Curriculum of Equality


Katie Fisher

One group can only stay silent for so long in oppression before they rise up against their oppressors. An event we have seen play out thousands of times throughout history.

One of which is now occurring within Grandview.

Student representatives from Student Equity met with teachers on March 1st to discuss the lack of minority representation throughout the school’s cirriculum. 

“There are just a ton of issues in all departments,” said senior, Kayla Espinosa. 

Student representatives relied on both personal experiences and general stories to recall the negative impact of the curriculum on minorities. 

“Like in history, it is mainly the white community being represented,” said Espinosa.

While some representation may be present for minority groups, it is usually only in a negative light. 

“I think that just across the board, and in all classes, like other black people… most minorities just struggle,” said senior, Jasmine Jeffries.

Not only is the white representation disproportionate to that of minorities, but some groups are not being accurately portrayed in their modern existence.

“I am Native American, and with my experience it has been that you learn about Native Americans as kind of a historic group of people,” said senior, Hadlie Bird Bear. “There is no representation that we exist as normal people today.”

When minorities are represented in history classes, it is mostly through the hardships that those groups faced.

“I just feel especially in social studies classes, minorities are only represented as being through struggles, or only going through hardships,” said Espinosa.

It goes beyond just the errors in outdated history textbooks and teachings. 

 “In English, you know the curriculum is especially being talked about because [of] the kind of books and materials that are still being used,” said Espinosa. “Like Huckleberry Finn, that’s a giant one.”

Other minority groups, such as the LGBTQ+ community, are simply asking for even the slightest bit of representation within the school’s curriculum.

“I am a gay man and I have never heard a single mention of queer history in any class that I have ever been in, said junior, Logan Decker. “Queer history is very important to gender relations specically, so I think that does need better of a focus.”

After the students voiced their concerns, the teachers responded with their own changes that they want to make in the classroom to make the curriculum more inclusive. 

“I am trying to incorporate more voices just in general that are not white,” said CP and AP World History teacher, Mrs.
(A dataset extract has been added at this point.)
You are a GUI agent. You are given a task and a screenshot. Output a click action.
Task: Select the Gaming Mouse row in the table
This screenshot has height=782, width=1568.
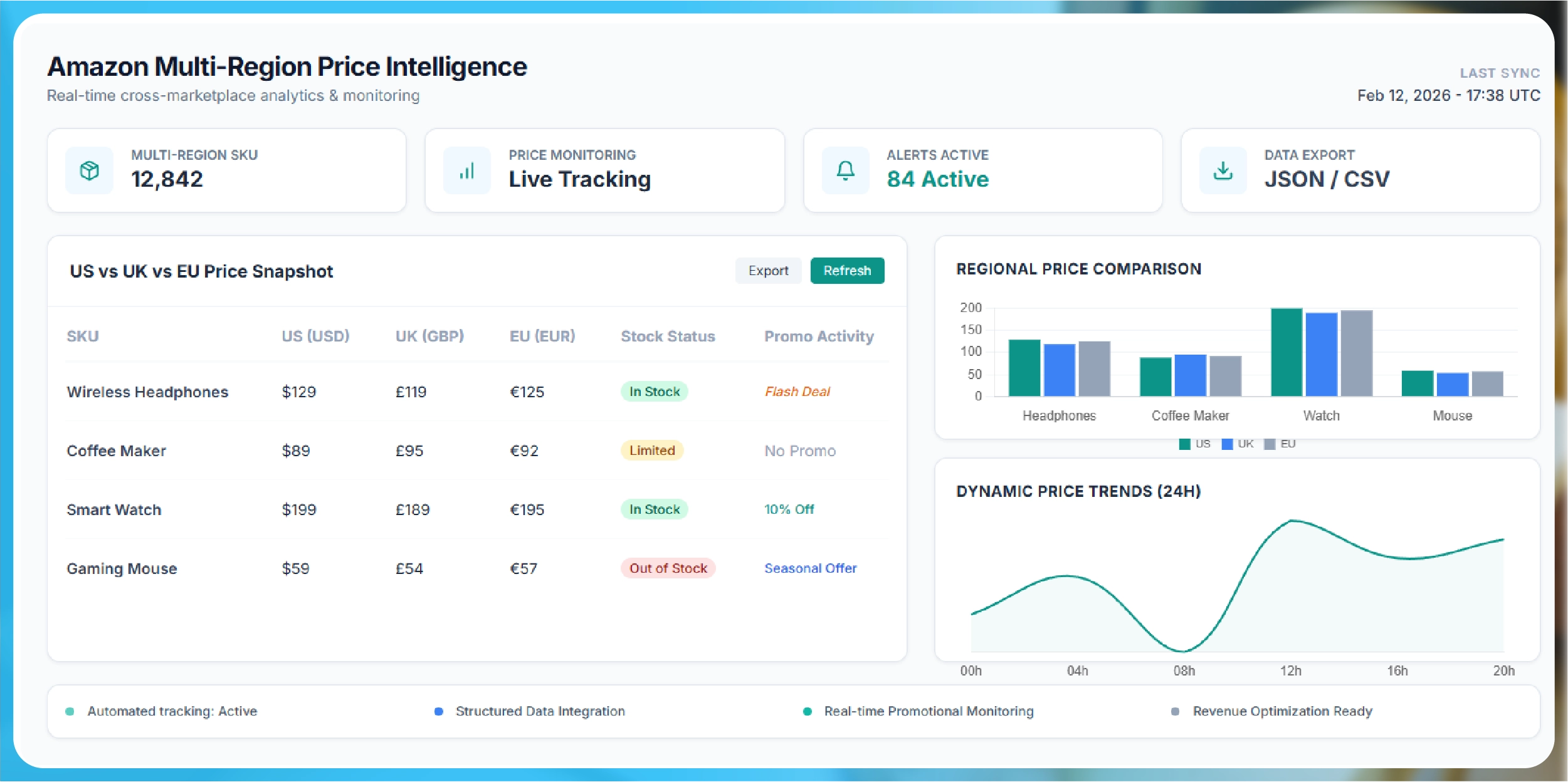click(x=122, y=568)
Taylor.

Students also cited their own experiences of positive representation in the classroom. 

“I have had both Mrs. Bjork and Mrs. Vanwarmer, and I think I have seen both of them make efforts towards actually changing their books,” said Decker. “They did actually remove Huckleberry Finn.” 

Jeffries also agreed.

“I can say for Mrs. Vanwormer’s class, last year I definitely saw the effort,” said Jeffries. “If she didn’t know something as far as what was appropriate, how to address people, she would literally ask us.”

The World Language Department also commented on their own changes to incorporate more culture into their lessons.

“In all our level 4 classes, we focus more on culture, and linguistic differences between countries and dialects,” said Spanish teacher, Mrs. Jauregui.

Multiple teachers also commented on their own personal bias, and their wish to continue to expand the amount of perspectives that they include in the classroom. 

“I think that there is this bias that we have, this mindset that we have,” said Mrs. Smith. “So, I feel as a teacher, I know I am definitely not there yet, but I am really trying to embrace those other perspectives.” 

Business teacher, Mr. Baird also commented on his own personal experience from his time in school.

“I can just tell you from personal experience as a person of color, it was life changing for me to find out what my people did in history and my true story, not told by other people, but by our people,” said Baird. “It was really helpful to me as a human being.”

While the teachers want to continue incorporating more minority representation in their courses, they must also grapple with their own fears.

“Getting into these more diverse waters is going to have a lot white pushback, and a lot of white cis pushback,” said Taylor. “That is something that we have to be brave enough to do.”

Teachers also advocated students to be vocal about their concerns.

“Our role as teachers is not to be the sage on the stage, our role is to continue to learn,” said Jauregui. “You have a great deal to teach all of us.”

Students then voiced their concerns, speaking with a teacher either privately or in a group setting about their concerns with minority representation.

“I just find it is a lot more comfortable going straight to the teacher cause you don’t want to deal with other people’s judgements about what you are thinking,” said Espinosa.

The students also acknowledged how, even though the change to the curriculum will be slow, it is still an active occurrence. 

“We are not going to be able to change these curriculums overnight,” said Jeffries. “[It is important] how we teach the things that we have to at this point, cause these are the things we can see move a little bit right now.”

As the meeting drew to a close and the topics were reviewed, one simple message radiated through the entire body of student representatives.

“We have been catering to the white, cis community in our district for so long,” said Espinosa.

As the conversation finished, an overwhelmingly positive agreement came over all that were in attendance.

We still have a long way to go in order to represent minorities positively in the school curriculum, a change that cannot occur without the help from everyone.

Grandview must unite on this issue, as it is the only way to take steps towards making everyone feel heard, seen, and represented positively within these walls.